Task:
Repeat each entry exactly and drop the pictures.

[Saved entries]
#####

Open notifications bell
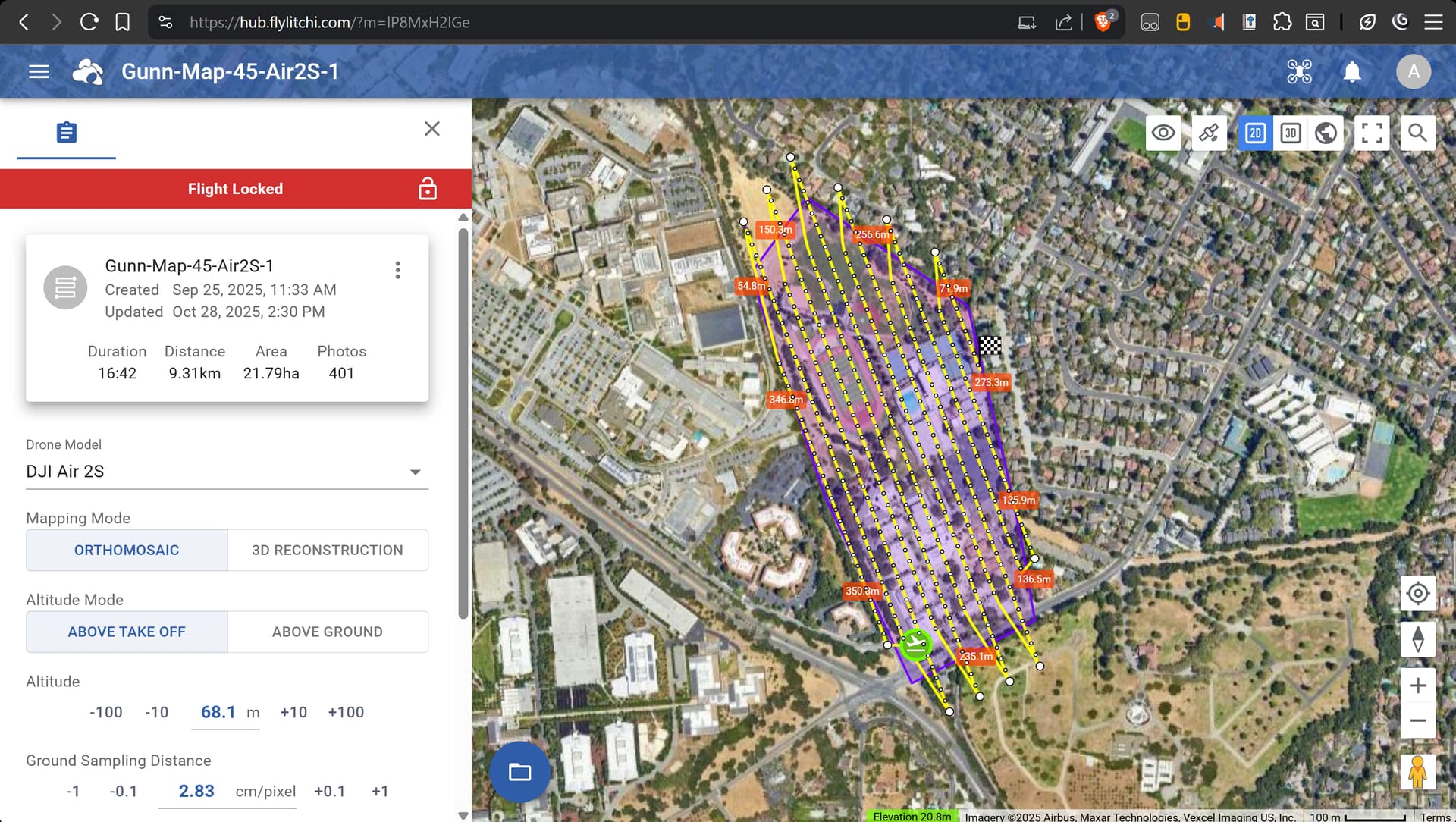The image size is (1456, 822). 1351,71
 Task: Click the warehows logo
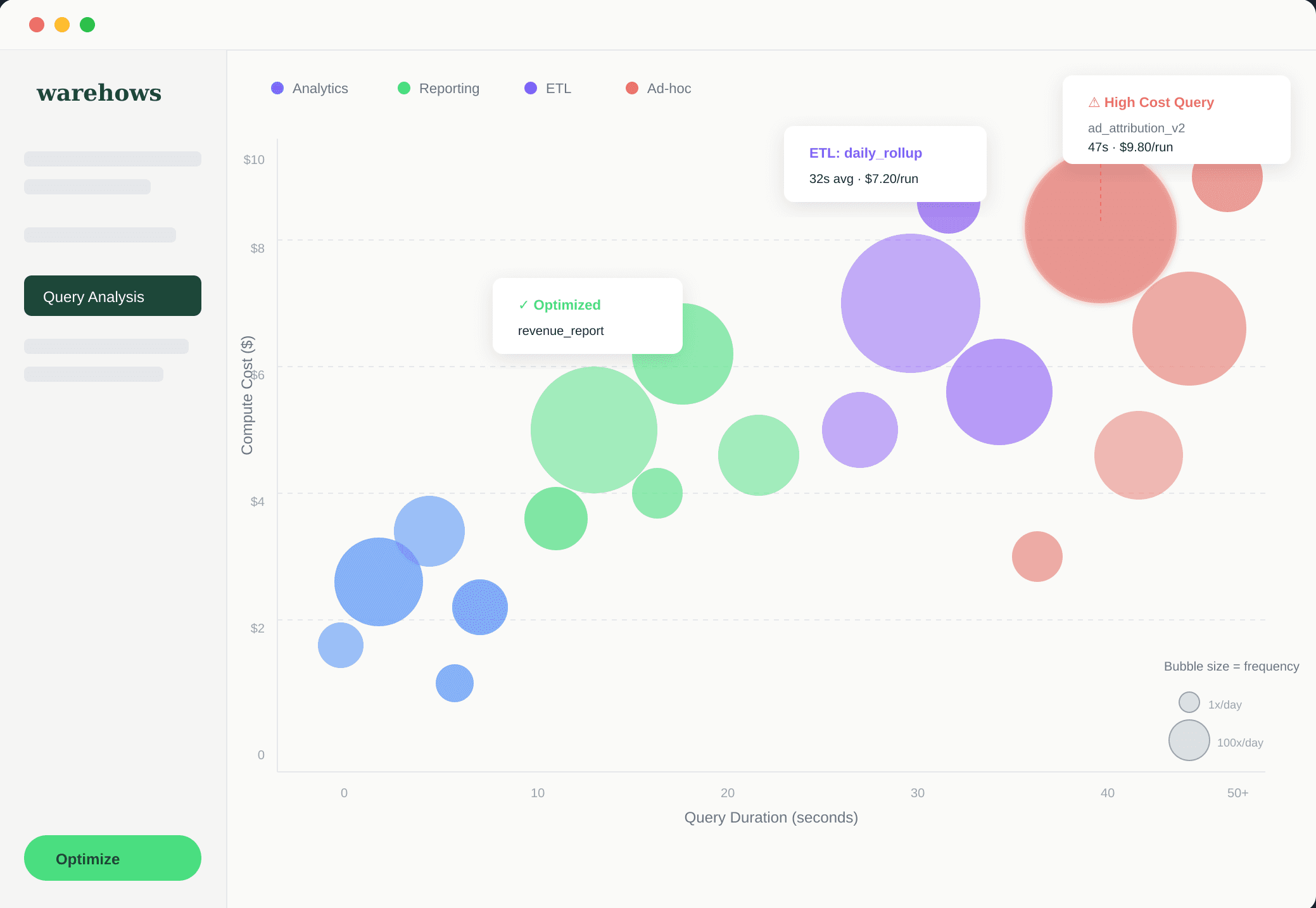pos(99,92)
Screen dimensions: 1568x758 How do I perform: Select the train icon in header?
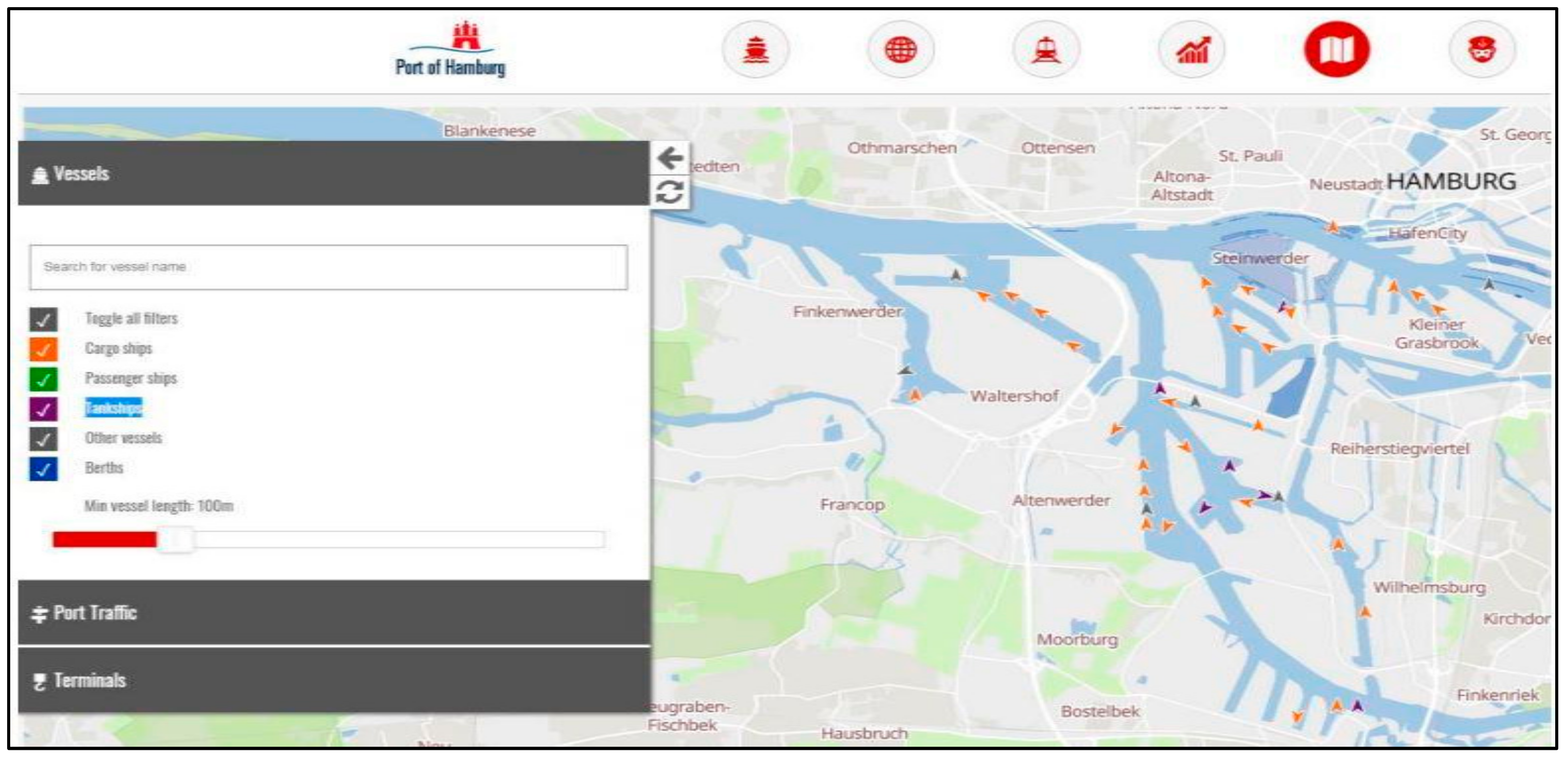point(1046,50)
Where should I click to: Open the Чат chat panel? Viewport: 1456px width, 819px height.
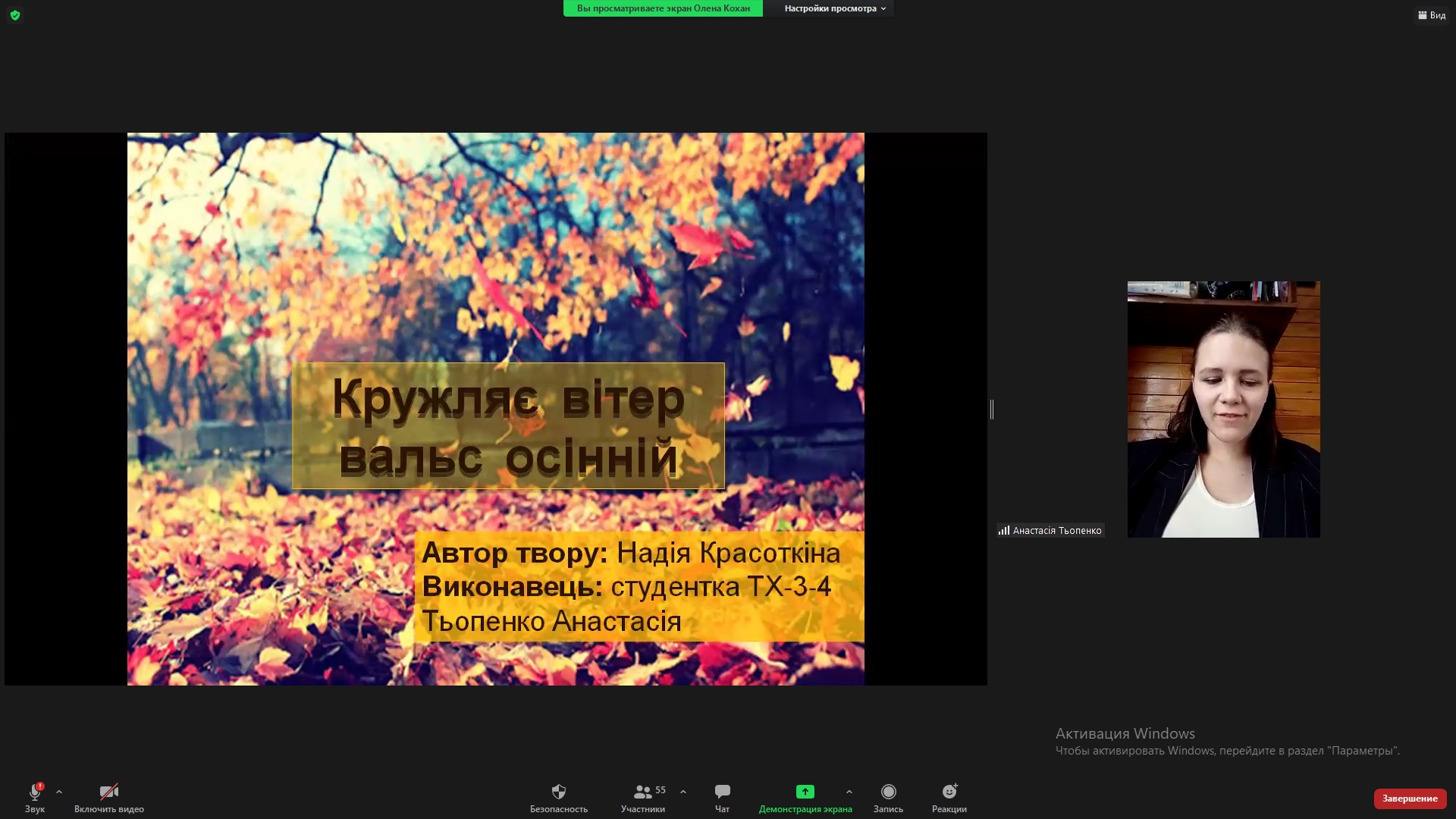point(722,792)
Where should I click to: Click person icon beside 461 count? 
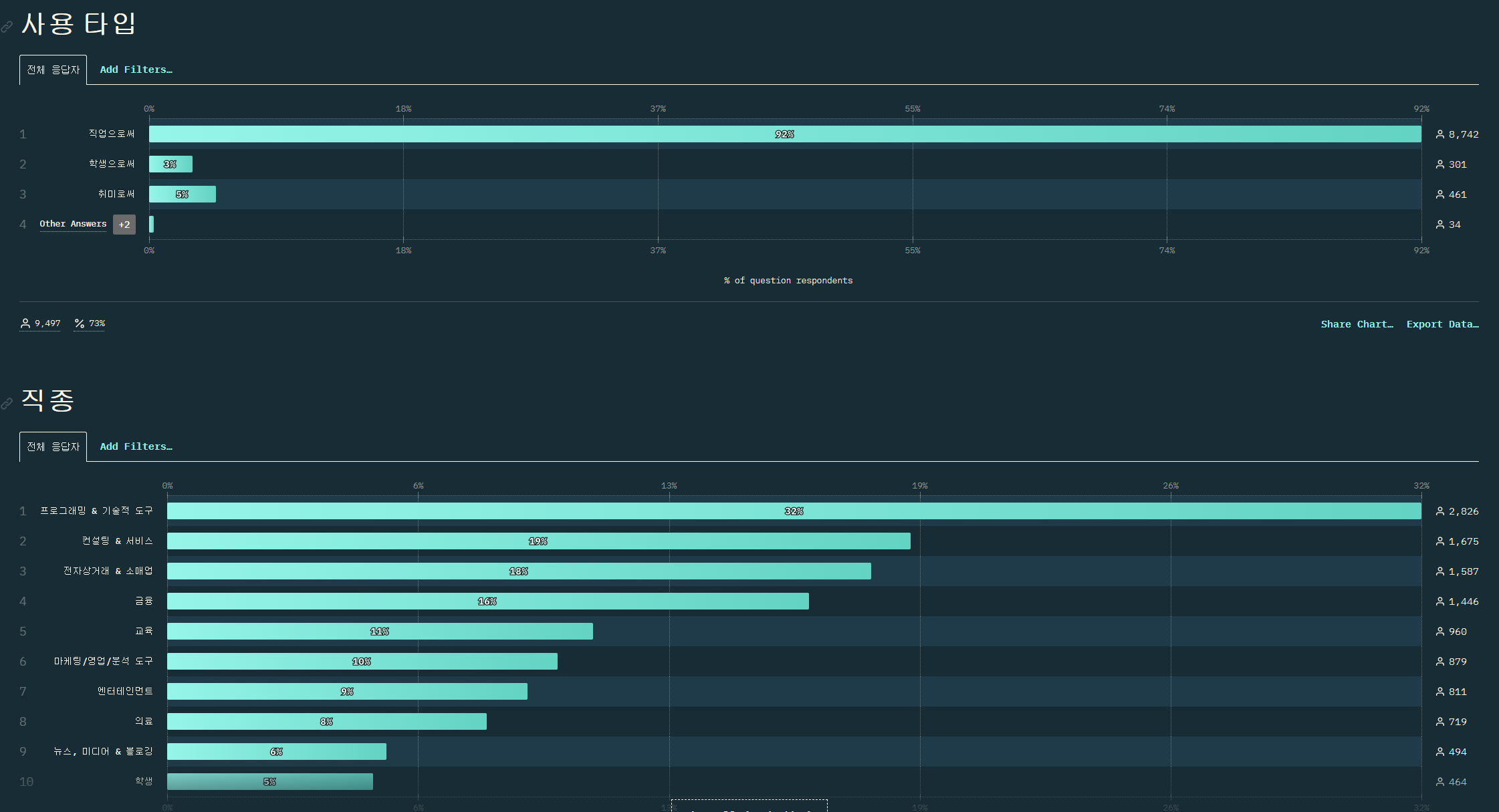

#####

Solution to the problem:
Open notifications bell
The image size is (1456, 822). 1351,71
 Task: Click the warehows logo
pos(99,92)
Screen dimensions: 1568x758 How do I perform: Select the train icon in header?
point(1046,50)
Where should I click to: Open the Чат chat panel? Viewport: 1456px width, 819px height.
point(722,792)
Where should I click to: Click person icon beside 461 count? 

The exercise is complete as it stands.